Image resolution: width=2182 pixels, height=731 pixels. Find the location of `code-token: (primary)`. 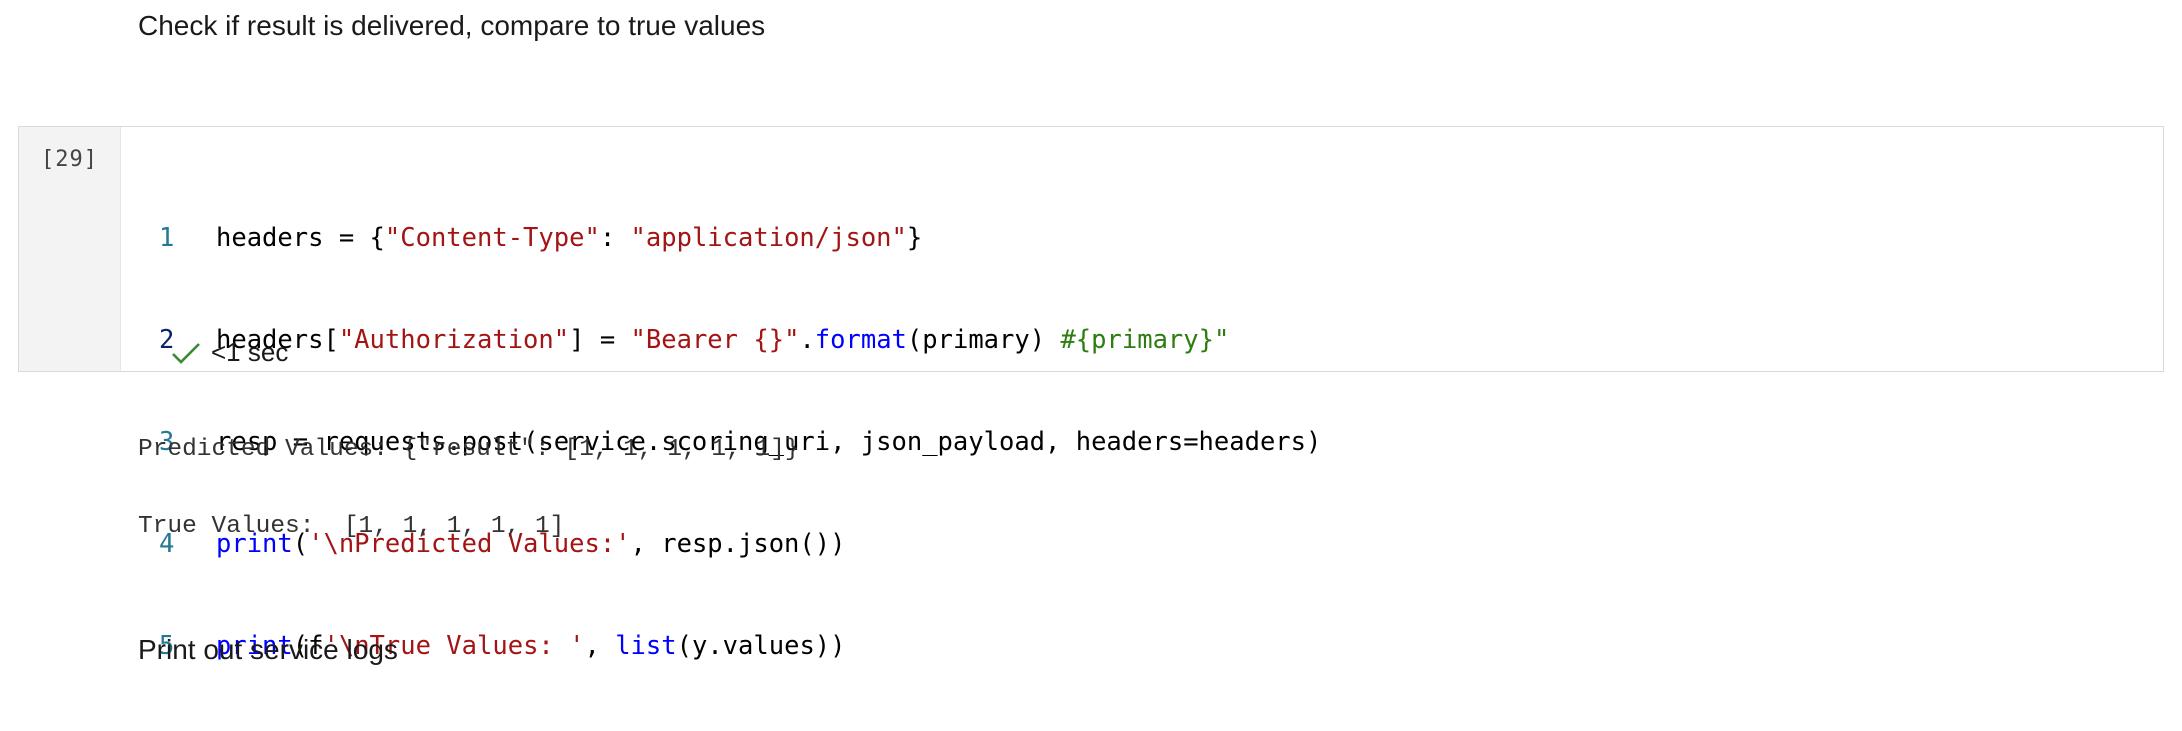

code-token: (primary) is located at coordinates (984, 340).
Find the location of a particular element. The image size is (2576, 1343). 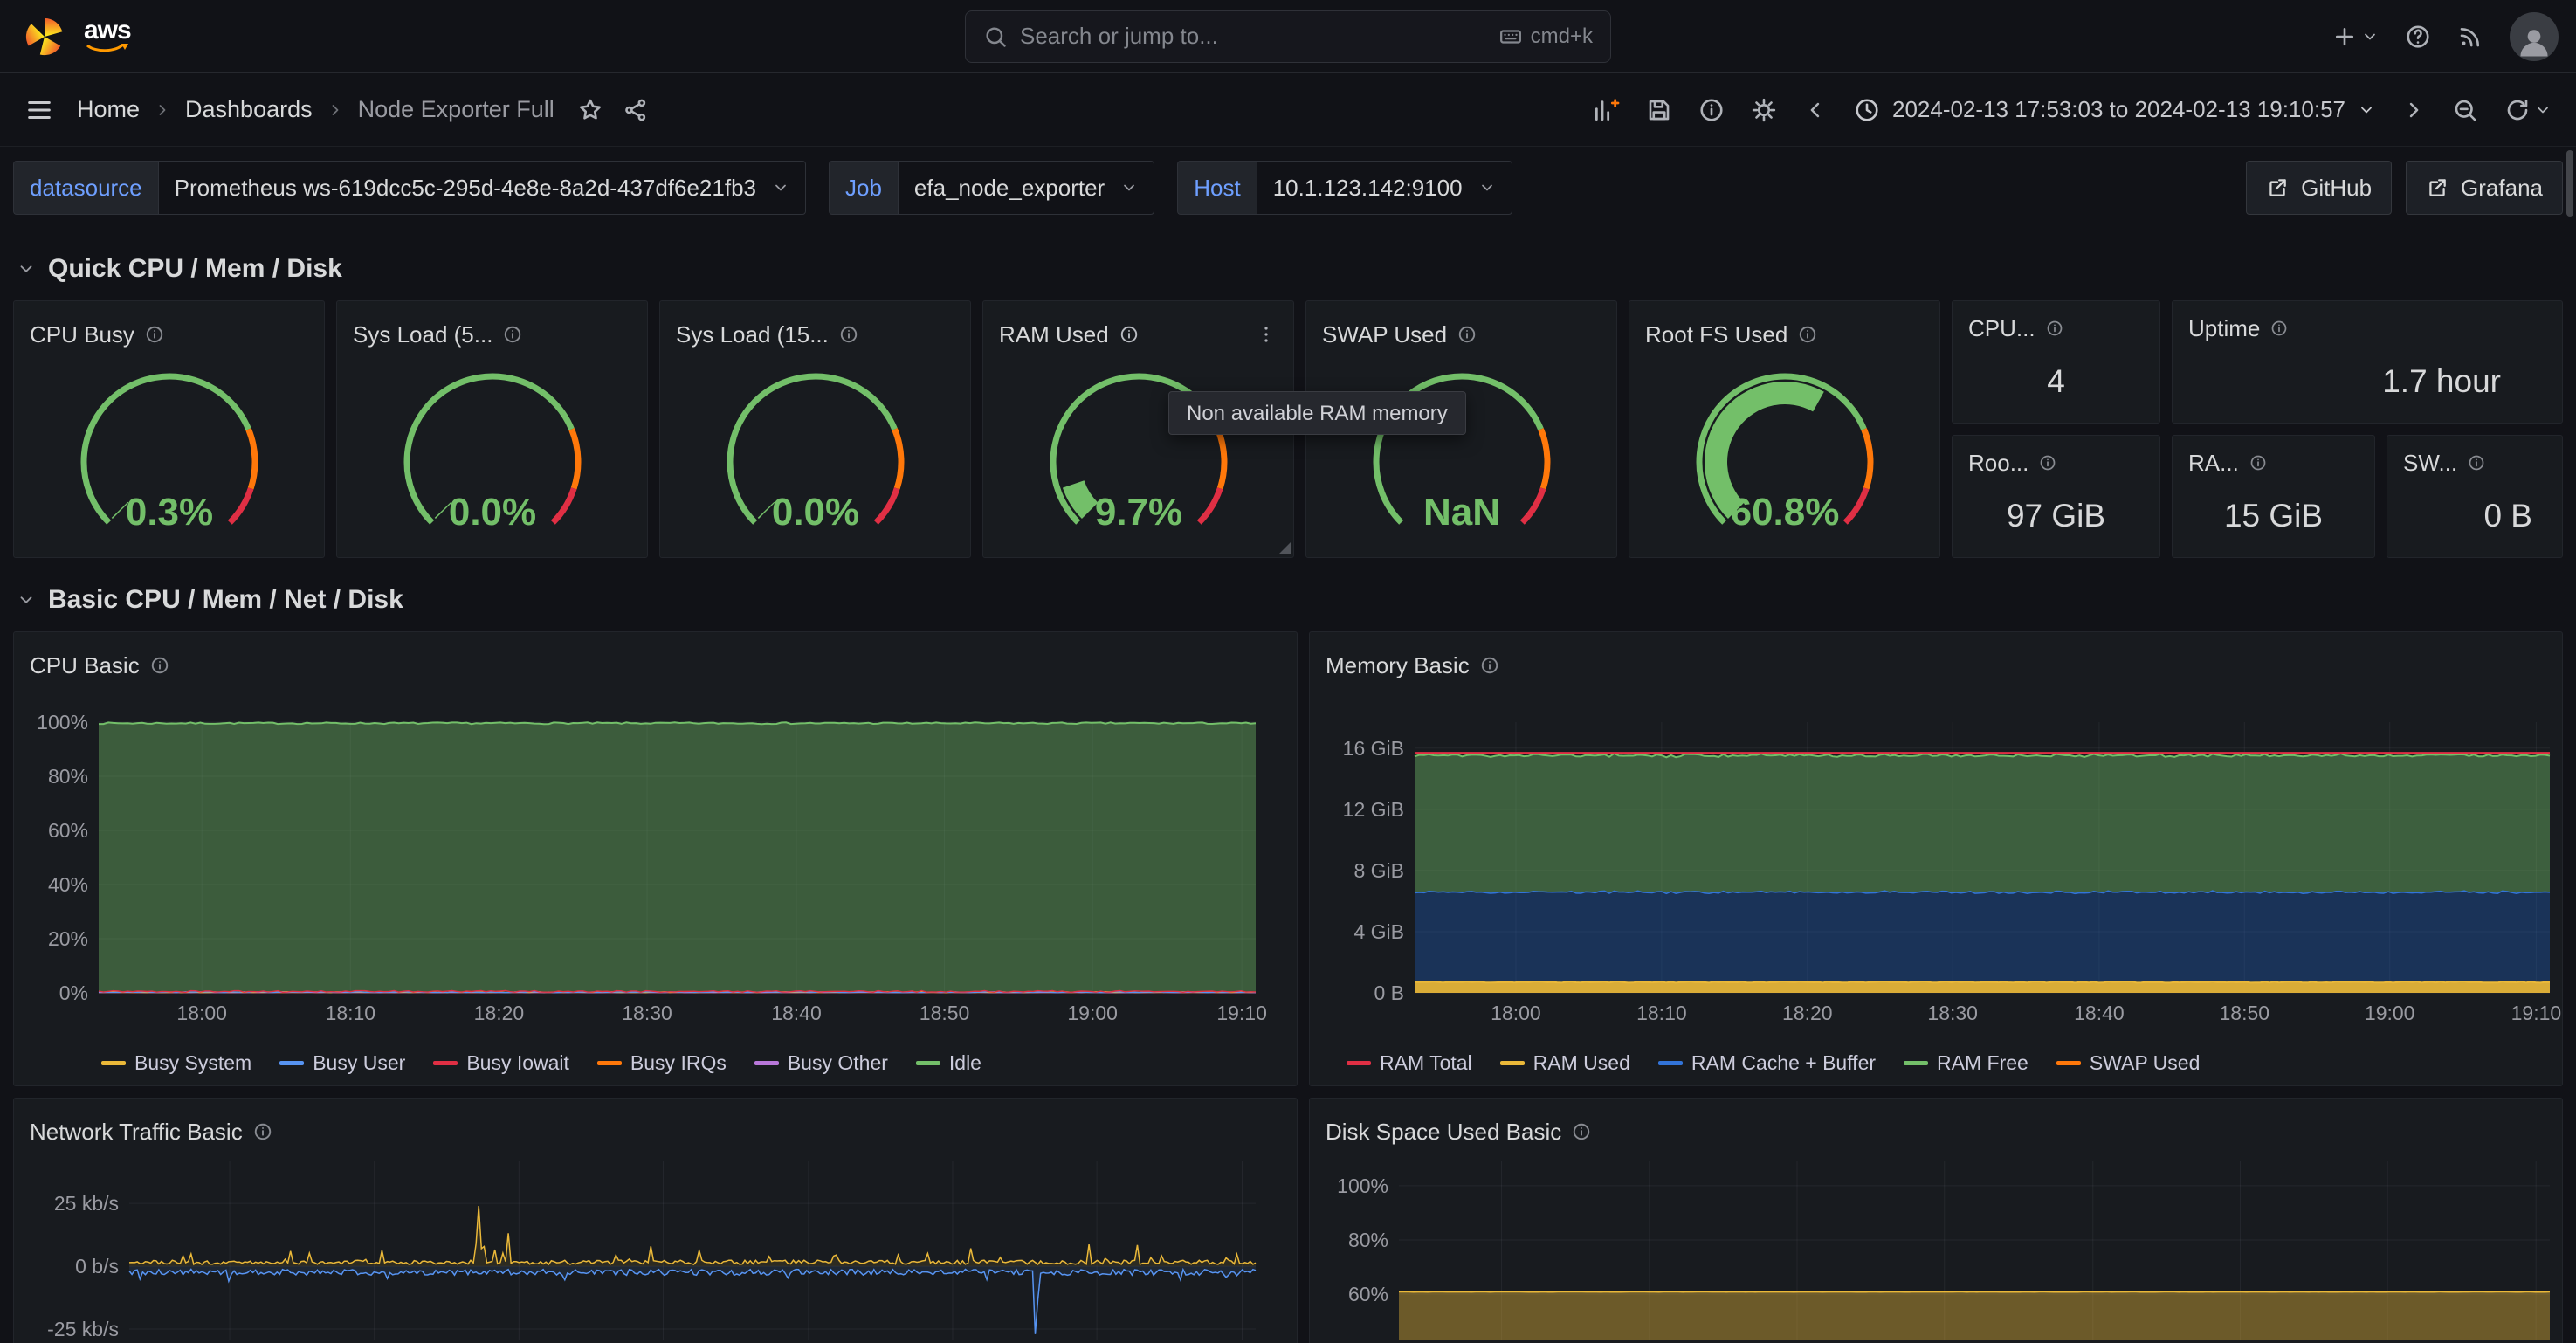

legend-item: Busy IRQs is located at coordinates (661, 1063).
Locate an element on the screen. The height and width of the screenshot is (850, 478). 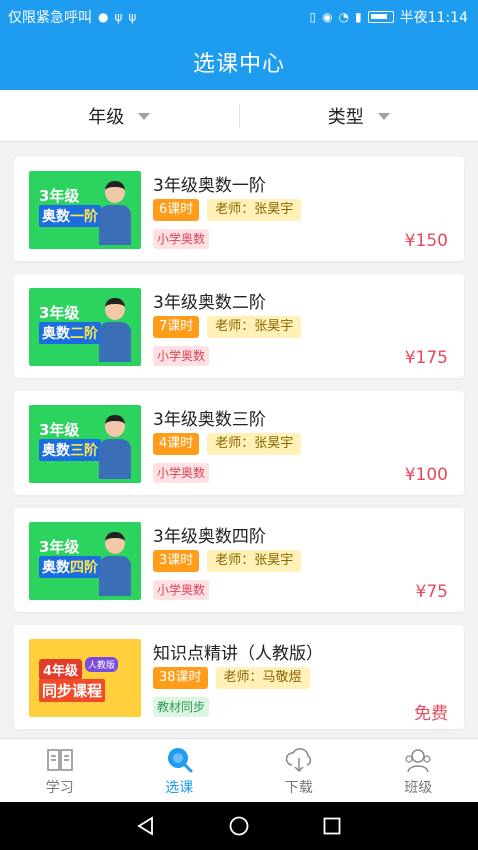
course-price: ¥150 is located at coordinates (426, 241).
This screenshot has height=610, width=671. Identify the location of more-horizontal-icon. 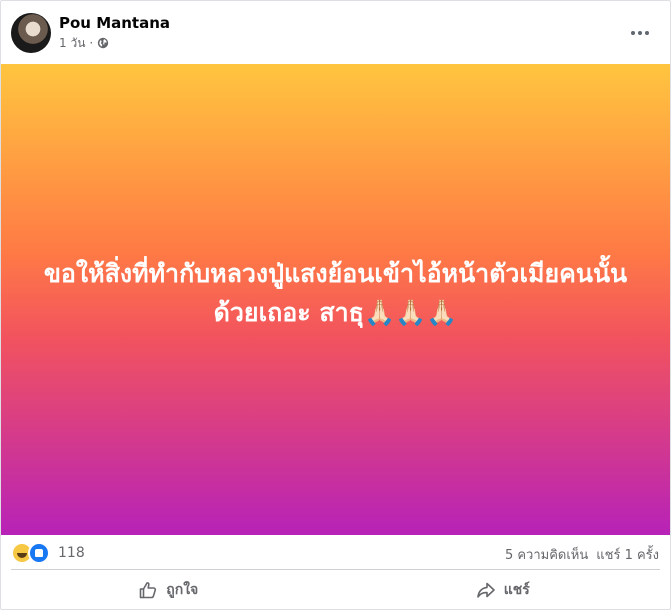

- INSTRUCTION:
Copy the material above word for word, leaving out the pictures.

- RESPONSE FOR THIS EXERCISE:
Image resolution: width=2182 pixels, height=731 pixels. Find the location of `code-token: (primary)`. 

code-token: (primary) is located at coordinates (984, 340).
Find the location of a particular element. The image size is (2576, 1343). 

legend-item: Busy IRQs is located at coordinates (661, 1063).
Locate an element on the screen. The height and width of the screenshot is (850, 478). 
course-price: ¥150 is located at coordinates (426, 241).
This screenshot has height=610, width=671. Identify the location of more-horizontal-icon. 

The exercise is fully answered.